We were walking from school to cheerleading practice.

Little League.

Blue Devils.

We wore the prettiest shade of blue corduroy circle skirts lined in white sheets and blue bloomers out of a different shade of blue fabric because we couldn’t match the blue of the corduroy. Our feet were clad in fold-down bobby socks and saddle oxfords, of course, and white pull-over v-neck sweaters over white short-sleeved blouses with Peter Pan collars topped off the outfit. In what I thought was a fairly brilliant idea, we attached this “F” onto the front of the sweater with snaps to make laundering the sweater easier (sewn-on letters that went through the washer and dry just never came out looking quite the same again). For our pom-poms, we bought blue and white crepe paper from Wayne’s Five and Ten, cut it into strips, folded it in half, and put a rubber band around the fold. When the blue faded on our hands and threatened our white sweaters and white short sleeved blouses with the Peter Pan collars, I brought some plastic covers from the dry cleaners, and we cut it up and covered the handle/fold to stop that.

We practiced at the log cabin (VFW) in town, and Mrs. Massey (her husband was a coach) and Mrs. Jones were our sponsors, which is to say, they taught us everything we know about enthusiastically cheering for the boys on the field. Those women may have been old in their twenties, but they could still leap and arch their backs and throw those hands in the air like any magazine advertisement you ever saw.

Mrs. Massey’s daughter, Robin, had hearing difficulties and wore a hearing aid device with the control hanging like a necklace on a cord around her neck. When her mother would get mad and scold Robin (which was kinda’ often cause Robin was, well, let’s go with “spirited”), the adorable little girl would stop dead in her tracks, look her mother square in the eye, pick up the pendant that controlled the hearing aids, and with great fanfare, turn her ears off. Robin always had the last word.

“Push ’em back, push ’em back, wwaaaaaayyyyy back,” we’d yell, choreographing our motions and clapping and hopeful bouncing.

My cousin, Elender, made up a cheer for us, and our sponsors were so delighted with her initiative and creativity, they let her teach it to us and we used it at least once during every game from then on.

Fe fi fo fum
I smell the blood
of a [insert team name of opponent] one.
Be he alive
or be he dead
We’re gonna’ win
just like we said.

My mother’s side was never known for their creative way with words. Poetry runs deep in my family.

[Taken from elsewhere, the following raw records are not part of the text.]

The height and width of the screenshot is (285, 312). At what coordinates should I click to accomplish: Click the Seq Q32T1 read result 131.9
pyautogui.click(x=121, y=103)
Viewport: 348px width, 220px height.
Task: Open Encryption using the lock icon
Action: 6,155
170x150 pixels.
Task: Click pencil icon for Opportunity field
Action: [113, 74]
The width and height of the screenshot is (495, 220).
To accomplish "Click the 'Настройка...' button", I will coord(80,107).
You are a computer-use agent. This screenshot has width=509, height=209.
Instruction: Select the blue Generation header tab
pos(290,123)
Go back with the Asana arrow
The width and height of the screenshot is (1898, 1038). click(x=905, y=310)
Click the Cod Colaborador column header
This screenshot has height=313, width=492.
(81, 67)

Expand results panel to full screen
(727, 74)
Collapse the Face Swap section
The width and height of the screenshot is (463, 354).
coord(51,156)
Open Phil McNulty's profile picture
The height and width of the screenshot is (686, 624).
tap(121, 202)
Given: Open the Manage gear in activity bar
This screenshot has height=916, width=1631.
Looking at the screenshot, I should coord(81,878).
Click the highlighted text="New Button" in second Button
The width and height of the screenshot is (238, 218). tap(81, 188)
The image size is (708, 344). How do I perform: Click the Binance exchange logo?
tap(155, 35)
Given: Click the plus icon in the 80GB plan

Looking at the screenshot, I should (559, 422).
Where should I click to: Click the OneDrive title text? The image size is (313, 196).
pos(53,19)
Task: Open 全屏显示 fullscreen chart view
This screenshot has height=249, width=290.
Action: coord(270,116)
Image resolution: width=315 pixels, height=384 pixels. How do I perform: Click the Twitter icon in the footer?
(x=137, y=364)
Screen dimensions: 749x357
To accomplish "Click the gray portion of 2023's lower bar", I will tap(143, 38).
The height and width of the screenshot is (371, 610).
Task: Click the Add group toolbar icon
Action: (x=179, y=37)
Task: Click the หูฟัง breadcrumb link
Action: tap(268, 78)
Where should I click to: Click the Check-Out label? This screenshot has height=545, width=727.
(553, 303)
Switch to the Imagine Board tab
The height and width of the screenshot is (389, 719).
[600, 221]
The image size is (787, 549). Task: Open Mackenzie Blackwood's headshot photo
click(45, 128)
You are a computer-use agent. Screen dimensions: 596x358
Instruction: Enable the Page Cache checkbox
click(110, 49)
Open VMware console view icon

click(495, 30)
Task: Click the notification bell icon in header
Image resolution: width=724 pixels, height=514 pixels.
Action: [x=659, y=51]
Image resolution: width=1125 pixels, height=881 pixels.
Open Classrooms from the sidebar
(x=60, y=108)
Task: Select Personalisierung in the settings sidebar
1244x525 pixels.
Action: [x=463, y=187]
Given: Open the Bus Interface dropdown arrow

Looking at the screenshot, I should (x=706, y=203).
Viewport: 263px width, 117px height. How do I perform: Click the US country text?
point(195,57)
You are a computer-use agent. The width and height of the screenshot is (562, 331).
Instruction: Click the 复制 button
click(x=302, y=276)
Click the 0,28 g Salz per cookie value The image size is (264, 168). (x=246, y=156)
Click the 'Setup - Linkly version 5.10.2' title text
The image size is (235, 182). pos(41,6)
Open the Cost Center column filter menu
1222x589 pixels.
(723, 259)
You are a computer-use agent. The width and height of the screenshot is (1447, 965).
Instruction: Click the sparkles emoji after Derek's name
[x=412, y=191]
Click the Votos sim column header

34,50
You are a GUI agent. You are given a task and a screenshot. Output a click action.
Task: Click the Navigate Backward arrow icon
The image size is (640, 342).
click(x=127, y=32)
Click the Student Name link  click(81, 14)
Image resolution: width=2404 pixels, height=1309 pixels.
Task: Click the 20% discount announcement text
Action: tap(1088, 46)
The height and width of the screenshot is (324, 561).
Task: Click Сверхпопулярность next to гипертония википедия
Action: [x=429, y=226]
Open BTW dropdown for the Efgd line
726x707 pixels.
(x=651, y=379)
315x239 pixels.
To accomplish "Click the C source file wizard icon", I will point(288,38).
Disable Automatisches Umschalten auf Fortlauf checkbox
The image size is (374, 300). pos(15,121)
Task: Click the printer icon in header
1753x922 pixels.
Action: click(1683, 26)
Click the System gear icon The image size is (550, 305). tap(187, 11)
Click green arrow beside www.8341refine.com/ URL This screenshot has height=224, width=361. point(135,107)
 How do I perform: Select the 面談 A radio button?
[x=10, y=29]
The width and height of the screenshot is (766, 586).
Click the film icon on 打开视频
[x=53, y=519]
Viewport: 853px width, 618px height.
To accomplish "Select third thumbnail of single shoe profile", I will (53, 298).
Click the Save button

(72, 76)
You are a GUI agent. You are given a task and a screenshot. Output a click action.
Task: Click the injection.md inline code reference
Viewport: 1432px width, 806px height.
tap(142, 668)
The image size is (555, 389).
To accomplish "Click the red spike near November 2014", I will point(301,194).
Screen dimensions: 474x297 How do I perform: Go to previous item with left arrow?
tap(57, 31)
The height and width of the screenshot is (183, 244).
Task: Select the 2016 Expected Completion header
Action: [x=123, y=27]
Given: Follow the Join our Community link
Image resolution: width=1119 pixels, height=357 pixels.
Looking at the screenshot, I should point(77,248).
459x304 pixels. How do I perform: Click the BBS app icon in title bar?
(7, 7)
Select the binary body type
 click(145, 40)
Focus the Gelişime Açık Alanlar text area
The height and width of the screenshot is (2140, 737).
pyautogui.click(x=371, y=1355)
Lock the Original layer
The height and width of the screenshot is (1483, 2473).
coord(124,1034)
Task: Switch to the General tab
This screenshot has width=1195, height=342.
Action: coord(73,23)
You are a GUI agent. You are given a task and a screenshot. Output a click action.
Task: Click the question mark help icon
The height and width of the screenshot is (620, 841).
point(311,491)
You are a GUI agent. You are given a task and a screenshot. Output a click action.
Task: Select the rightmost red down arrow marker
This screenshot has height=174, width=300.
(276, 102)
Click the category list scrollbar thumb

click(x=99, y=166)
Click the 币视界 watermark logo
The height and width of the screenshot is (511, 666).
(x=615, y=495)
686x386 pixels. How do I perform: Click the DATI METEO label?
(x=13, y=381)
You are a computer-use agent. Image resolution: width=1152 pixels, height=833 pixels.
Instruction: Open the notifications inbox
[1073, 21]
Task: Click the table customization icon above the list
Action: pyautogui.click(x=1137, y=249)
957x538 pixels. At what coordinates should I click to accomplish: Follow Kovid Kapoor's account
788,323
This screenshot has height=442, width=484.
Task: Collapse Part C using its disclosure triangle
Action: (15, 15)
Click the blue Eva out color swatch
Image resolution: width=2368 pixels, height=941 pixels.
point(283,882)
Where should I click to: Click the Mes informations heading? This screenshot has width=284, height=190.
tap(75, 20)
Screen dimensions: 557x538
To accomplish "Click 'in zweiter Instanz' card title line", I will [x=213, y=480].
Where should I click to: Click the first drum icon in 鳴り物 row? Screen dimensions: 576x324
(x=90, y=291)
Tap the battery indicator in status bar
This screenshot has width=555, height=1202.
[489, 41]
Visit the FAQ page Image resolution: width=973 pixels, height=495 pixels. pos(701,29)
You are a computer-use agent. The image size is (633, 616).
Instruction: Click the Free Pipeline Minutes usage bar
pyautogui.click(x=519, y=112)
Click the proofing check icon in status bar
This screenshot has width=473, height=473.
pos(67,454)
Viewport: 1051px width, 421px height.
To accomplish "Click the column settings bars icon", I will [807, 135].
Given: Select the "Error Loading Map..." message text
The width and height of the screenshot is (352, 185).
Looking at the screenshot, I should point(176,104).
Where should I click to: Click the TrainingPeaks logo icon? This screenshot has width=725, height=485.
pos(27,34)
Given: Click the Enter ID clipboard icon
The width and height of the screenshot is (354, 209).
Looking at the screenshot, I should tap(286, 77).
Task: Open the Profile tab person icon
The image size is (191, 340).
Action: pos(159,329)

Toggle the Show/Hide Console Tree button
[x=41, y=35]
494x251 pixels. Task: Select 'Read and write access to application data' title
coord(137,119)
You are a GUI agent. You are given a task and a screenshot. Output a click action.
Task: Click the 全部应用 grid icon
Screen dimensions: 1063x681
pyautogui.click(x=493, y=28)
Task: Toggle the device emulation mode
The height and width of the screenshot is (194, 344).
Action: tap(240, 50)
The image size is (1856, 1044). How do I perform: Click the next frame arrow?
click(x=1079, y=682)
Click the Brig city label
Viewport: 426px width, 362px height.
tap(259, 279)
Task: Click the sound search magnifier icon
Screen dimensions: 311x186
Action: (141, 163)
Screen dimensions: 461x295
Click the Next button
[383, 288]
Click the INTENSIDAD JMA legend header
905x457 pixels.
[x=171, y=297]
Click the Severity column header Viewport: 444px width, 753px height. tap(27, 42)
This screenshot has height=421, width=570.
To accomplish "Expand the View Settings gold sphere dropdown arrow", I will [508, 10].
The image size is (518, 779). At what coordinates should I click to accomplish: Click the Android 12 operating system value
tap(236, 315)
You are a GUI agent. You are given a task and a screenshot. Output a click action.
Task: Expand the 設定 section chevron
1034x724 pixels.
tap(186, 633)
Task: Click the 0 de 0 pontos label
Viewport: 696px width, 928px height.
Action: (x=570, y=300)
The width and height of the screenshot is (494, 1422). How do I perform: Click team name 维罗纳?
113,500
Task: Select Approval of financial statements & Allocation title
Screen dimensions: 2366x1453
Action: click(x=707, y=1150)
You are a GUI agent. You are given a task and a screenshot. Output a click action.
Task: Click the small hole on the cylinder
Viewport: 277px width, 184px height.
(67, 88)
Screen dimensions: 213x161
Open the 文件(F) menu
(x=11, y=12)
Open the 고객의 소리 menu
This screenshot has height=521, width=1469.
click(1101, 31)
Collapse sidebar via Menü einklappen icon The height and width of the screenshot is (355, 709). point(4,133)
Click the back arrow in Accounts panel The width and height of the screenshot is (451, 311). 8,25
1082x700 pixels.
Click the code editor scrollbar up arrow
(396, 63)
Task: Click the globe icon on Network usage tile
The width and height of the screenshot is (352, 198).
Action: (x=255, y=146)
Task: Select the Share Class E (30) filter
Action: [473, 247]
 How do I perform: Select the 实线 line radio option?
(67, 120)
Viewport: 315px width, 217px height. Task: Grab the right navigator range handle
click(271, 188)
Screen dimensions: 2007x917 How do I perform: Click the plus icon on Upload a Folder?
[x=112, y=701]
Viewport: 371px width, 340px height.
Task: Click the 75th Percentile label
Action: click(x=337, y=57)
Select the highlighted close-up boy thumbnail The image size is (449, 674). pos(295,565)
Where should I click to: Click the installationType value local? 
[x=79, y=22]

One afternoon Mrs. A was stopped waiting to turn left from Hwy. 85 onto Stonewall, her daughter T babbling away in the passenger’s seat. We’ll never know what caused Mrs. A to turn her blinker off and decide to go straight instead of making that left turn, but whatever the reason, the result was catastrophic because my fourth grade sister, Jan – seeing that Mrs. A had her blinker on to turn left – had already started crossing the street. When she changed her mind, turning her blinker off and hitting the gas to go forward, Mrs. A ran right into and over Jan.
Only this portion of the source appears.